When filing taxes, a multinational corporation in the United States can currently choose between two methods. Worldwide reporting takes into account all of the corporation’s global profits or losses, while the water edge option allows the US-based parent company to exclude the income of foreign subsidiaries. This could help corporations that own profitable offshore companies pay lower taxes in the United States.
California is struggling for a solution as the state faces an estimated $18 billion budget deficit and health care shortfalls due to federal cuts. A Republican-backed tax and spending bill signed last year by President Trump shifted federal funding away from safety net programs toward tax cuts and immigration enforcement.
Carl Davis, research director at the Institute on Taxation and Economic Policy, said the idea is gaining momentum across the country, with states like Maryland, Minnesota and New Hampshire even considering repealing it in recent years due to growing awareness of profit shifting — a loophole in the offshore tax that some corporations use to reduce their tax burden by shifting profits made in a high-tax country to a tax haven.

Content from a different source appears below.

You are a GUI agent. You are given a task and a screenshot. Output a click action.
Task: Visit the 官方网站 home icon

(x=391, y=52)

“When people hear that these companies are pretending they’re making their profits in the Cayman or Switzerland and avoiding paying U.S. taxes as a result, they get angry,” he said. “It seems insulting to the many people who are paying the taxes they owe every day.”

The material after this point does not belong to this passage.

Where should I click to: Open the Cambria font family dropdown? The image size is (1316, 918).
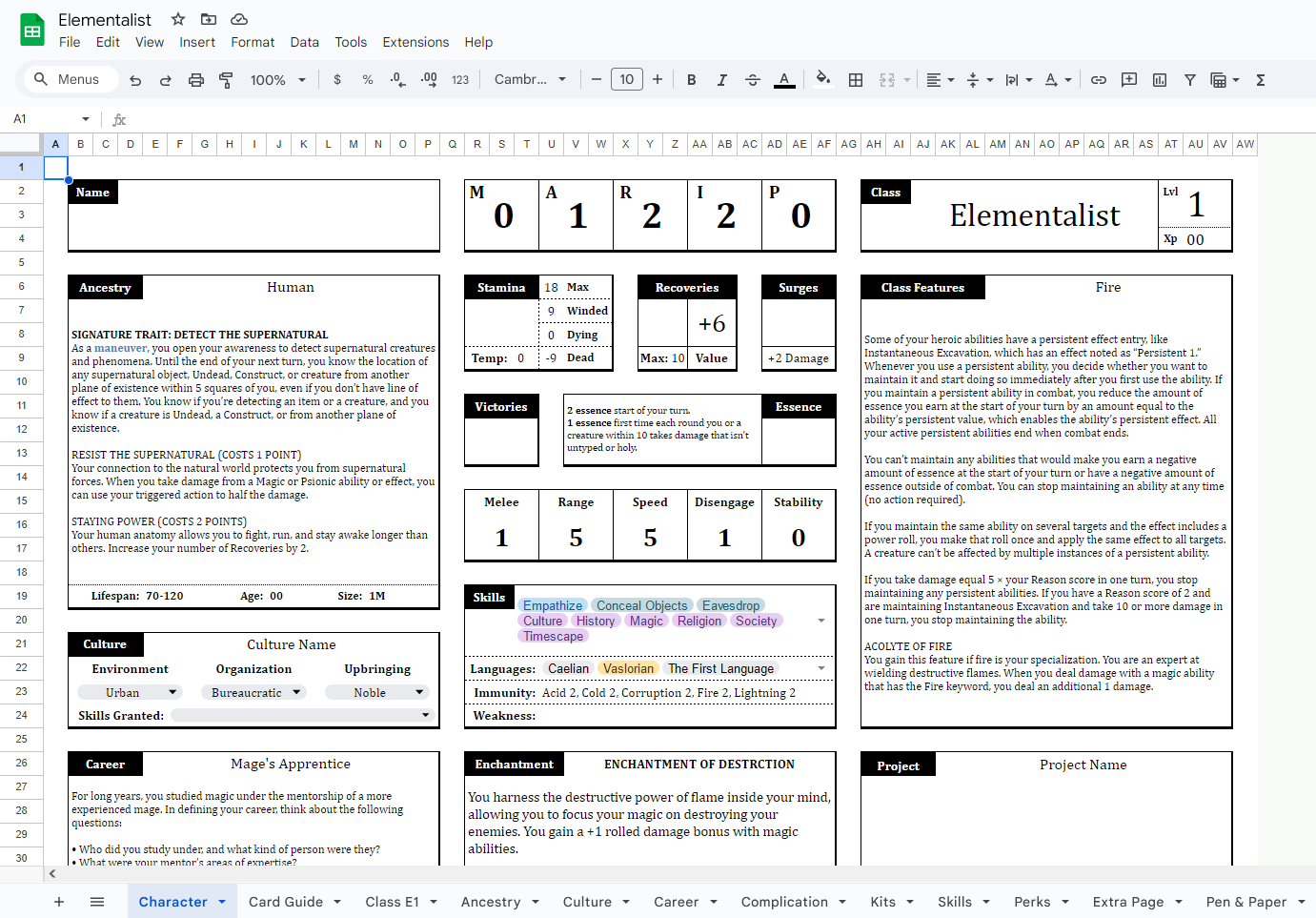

During an informational hearing in the Legislature last month, Rowan Isaac, an economist with the non-partisan Legislative Analyst’s Office, said the state does not know the extent to which corporations use profit shifting, making it impossible to determine how much revenue California would gain from eliminating the waterfront tax exemption. But he estimated it would bring “billions in the single digits” to the state each year.
“While there would be revenue gains, the Legislature faces a trade-off between broadening the tax base while managing additional uncertainty,” Isaacs said, explaining that this could increase budget volatility as foreign earnings are more sensitive to global economic conditions.

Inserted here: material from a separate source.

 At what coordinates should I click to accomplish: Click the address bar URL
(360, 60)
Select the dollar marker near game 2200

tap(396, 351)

Issac said the Legislative Analyst’s Office found no strong evidence that companies would flee California if the water border tax exemption were repealed.
Jennifer Barton, director of the Legislative Services Bureau of the California Franchise Tax Board, told legislators that mandating worldwide reporting would not be difficult for the state from an administrative standpoint, only requiring some additional outreach or educational efforts.
Jared Walczak, visiting fellow at the California Tax Foundation, said the waterside option exists for a reason and it would be unfair to mandate reporting worldwide. “The vast majority of activity abroad is real economic activity abroad,” he told MPs. “Companies don’t just exist in the United States; they sell, they manufacture, they operate overseas.”
A last year survey The nonpartisan Pew Research Center revealed that 63% of adult Americans believe larger corporations or businesses should pay more in taxes, while 19% want corporate taxes to be lower and 17% believe corporate tax policy should remain the same.
Tech companies appear to be particularly aggressive about profit shifting. Six US multinational corporations – Apple, Cisco, eBay, Facebook, Google and Microsoft – may have underpaid their US corporate income taxes by $277 billion over different periods from 2009 to 2022. for a report From the Center on budget and policy priorities.
Repealing the water border tax exemption isn’t the only tax-related proposal being considered as the state looks to raise revenue. The Billionaire Tax Act is a controversial proposed state ballot initiative that would impose a one-time, 5% tax on state billionaires to help offset federal cuts. Newsom is among its critics.
Davis believes that no matter the outcome of the bill this year, it will remain a hot topic.
“There’s very good reason to think that this (repeal) is going to happen at some point,” he said. “This is a debate that is certainly not going to go away.”